==== RAW DATA
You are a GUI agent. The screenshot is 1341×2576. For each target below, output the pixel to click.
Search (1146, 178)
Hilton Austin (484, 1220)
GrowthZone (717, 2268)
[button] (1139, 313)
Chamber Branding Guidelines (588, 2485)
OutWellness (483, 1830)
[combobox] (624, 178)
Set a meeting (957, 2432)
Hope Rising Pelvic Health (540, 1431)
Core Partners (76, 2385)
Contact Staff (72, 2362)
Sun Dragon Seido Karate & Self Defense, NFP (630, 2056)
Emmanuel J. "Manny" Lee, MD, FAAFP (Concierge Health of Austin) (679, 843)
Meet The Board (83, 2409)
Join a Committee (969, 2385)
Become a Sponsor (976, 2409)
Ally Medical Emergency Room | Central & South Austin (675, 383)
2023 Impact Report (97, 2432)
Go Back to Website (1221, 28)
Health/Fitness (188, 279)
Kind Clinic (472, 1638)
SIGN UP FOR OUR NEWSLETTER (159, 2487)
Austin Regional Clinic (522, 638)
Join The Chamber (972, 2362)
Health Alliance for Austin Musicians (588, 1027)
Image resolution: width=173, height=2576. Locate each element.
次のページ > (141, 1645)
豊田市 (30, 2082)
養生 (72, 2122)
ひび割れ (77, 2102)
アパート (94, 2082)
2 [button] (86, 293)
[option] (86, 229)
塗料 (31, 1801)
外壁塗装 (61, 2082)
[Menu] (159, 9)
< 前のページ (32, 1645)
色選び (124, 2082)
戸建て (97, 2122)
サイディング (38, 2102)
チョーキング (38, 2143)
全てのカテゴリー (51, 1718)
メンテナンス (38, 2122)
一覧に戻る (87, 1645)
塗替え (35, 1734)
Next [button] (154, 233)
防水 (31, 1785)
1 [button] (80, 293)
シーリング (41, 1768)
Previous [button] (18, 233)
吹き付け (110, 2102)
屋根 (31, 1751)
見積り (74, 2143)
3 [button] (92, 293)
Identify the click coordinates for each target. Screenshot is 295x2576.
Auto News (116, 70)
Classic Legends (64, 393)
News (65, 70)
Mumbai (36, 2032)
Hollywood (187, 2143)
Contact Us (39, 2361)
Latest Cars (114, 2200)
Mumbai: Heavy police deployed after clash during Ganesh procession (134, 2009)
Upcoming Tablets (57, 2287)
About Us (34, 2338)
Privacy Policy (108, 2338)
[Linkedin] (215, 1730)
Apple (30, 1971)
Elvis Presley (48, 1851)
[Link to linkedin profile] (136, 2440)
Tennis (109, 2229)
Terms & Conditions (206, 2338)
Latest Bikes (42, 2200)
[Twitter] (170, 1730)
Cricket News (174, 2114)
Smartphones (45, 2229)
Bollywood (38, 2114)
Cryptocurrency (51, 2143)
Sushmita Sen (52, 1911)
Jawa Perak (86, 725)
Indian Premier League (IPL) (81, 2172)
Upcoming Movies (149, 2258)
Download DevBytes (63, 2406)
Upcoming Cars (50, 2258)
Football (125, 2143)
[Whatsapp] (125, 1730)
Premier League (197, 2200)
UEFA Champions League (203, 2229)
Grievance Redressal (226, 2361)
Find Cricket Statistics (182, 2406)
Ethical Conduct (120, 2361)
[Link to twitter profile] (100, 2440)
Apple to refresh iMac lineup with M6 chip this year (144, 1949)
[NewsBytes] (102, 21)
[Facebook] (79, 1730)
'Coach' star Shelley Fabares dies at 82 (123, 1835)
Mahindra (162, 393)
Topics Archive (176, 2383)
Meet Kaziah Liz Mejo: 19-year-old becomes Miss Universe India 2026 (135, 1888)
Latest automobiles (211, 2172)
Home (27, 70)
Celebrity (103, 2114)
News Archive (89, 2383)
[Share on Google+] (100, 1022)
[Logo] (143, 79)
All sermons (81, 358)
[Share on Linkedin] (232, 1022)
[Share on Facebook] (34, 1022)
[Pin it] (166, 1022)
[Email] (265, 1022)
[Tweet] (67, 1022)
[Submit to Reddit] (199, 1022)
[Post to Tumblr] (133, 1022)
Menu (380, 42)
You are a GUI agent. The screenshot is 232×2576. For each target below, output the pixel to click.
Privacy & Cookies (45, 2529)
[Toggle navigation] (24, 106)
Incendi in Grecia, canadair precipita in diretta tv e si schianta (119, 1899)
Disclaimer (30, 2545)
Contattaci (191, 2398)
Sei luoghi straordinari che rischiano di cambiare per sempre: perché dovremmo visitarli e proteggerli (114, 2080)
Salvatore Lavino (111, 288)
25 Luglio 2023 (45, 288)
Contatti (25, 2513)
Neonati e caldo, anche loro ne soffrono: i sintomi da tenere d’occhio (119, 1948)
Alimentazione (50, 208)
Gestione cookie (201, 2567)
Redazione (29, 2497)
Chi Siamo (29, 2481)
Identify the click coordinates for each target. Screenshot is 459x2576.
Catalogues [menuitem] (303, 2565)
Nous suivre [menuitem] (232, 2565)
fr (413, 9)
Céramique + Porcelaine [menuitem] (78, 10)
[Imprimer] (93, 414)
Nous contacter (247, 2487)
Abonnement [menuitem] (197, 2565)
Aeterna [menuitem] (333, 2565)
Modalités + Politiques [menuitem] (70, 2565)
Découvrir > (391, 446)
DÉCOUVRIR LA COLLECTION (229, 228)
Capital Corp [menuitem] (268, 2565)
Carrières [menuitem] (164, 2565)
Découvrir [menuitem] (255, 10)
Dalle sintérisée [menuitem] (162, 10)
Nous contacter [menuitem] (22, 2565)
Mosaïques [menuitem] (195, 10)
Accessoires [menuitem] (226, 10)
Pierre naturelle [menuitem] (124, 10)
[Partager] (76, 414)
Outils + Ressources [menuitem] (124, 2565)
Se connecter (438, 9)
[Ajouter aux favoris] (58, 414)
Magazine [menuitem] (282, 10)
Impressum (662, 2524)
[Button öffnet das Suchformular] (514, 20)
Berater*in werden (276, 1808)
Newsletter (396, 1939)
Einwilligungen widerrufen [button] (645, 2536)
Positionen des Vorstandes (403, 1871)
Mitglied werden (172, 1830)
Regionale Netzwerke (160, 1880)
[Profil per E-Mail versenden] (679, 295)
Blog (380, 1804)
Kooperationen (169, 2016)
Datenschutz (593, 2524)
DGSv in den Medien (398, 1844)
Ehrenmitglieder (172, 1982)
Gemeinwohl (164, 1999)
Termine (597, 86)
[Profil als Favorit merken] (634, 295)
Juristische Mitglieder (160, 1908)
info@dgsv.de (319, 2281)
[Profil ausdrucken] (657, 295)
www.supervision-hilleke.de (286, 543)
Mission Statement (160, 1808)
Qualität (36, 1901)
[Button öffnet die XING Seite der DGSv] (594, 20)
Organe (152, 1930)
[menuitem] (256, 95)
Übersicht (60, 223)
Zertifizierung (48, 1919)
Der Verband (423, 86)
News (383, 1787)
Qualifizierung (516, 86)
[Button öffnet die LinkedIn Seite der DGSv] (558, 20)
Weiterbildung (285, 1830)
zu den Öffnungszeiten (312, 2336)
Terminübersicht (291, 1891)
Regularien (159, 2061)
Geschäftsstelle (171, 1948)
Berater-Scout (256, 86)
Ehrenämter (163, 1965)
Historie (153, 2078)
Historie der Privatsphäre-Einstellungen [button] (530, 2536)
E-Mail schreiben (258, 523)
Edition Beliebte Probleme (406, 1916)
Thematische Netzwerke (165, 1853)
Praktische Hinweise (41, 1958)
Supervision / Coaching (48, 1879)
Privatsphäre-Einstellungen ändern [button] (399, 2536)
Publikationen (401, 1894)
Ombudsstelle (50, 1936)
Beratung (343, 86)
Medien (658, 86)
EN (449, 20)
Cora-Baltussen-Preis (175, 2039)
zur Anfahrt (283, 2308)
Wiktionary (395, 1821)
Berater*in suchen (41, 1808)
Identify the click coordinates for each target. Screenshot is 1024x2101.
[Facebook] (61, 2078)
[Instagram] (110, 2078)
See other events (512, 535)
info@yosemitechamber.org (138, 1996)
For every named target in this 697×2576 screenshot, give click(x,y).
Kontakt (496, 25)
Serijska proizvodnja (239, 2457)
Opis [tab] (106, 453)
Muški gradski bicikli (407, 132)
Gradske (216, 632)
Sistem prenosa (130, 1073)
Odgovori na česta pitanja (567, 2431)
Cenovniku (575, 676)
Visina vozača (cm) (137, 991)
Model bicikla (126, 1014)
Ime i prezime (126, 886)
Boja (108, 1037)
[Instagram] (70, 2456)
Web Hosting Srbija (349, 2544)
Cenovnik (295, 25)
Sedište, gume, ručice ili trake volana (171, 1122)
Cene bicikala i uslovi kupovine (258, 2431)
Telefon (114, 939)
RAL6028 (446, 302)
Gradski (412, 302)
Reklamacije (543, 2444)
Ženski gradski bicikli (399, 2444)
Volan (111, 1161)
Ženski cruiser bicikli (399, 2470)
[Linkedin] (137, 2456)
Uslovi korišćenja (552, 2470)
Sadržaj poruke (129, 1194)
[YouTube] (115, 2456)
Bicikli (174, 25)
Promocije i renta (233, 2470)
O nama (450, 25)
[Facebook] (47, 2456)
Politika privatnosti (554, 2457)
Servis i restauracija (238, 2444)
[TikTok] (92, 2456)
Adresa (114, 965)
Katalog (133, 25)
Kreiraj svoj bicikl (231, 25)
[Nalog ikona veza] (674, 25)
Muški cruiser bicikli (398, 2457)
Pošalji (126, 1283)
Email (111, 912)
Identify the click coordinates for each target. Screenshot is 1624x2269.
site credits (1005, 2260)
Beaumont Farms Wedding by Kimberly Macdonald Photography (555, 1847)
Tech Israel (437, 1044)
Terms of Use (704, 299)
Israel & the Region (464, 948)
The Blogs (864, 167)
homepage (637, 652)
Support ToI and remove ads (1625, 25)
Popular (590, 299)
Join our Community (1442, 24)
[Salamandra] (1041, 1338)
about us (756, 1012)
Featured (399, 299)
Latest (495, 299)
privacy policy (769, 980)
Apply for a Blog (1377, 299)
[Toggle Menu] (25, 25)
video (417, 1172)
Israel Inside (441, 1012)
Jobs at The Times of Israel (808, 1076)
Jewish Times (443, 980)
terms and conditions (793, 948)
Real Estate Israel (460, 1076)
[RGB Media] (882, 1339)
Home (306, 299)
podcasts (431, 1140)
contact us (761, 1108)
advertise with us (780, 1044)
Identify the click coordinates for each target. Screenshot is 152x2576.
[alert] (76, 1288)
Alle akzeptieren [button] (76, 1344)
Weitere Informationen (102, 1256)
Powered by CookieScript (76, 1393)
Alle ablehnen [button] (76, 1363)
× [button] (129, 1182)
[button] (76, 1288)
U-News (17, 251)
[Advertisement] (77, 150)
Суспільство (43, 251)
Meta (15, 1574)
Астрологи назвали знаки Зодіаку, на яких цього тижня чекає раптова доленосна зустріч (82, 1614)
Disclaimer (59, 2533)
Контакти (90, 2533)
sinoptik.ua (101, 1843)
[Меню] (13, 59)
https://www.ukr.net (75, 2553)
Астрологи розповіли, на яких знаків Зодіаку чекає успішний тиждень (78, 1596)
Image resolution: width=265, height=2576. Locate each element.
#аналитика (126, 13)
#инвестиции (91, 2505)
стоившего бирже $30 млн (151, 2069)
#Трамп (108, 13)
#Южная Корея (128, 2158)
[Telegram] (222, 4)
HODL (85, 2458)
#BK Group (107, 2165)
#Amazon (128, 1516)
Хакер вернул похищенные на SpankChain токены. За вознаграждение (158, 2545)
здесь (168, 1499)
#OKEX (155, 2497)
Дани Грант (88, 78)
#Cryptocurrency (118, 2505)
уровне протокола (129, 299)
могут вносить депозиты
========
EXERCISE
Give back, word for word, only the lines above from the line holding "Israel & the Region (464, 948)" to the line holding "podcasts (431, 1140)", both included.

EXERCISE SOLUTION
Israel & the Region (464, 948)
The Blogs (864, 167)
homepage (637, 652)
Support ToI and remove ads (1625, 25)
Popular (590, 299)
Join our Community (1442, 24)
[Salamandra] (1041, 1338)
about us (756, 1012)
Featured (399, 299)
Latest (495, 299)
privacy policy (769, 980)
Apply for a Blog (1377, 299)
[Toggle Menu] (25, 25)
video (417, 1172)
Israel Inside (441, 1012)
Jobs at The Times of Israel (808, 1076)
Jewish Times (443, 980)
terms and conditions (793, 948)
Real Estate Israel (460, 1076)
[RGB Media] (882, 1339)
Home (306, 299)
podcasts (431, 1140)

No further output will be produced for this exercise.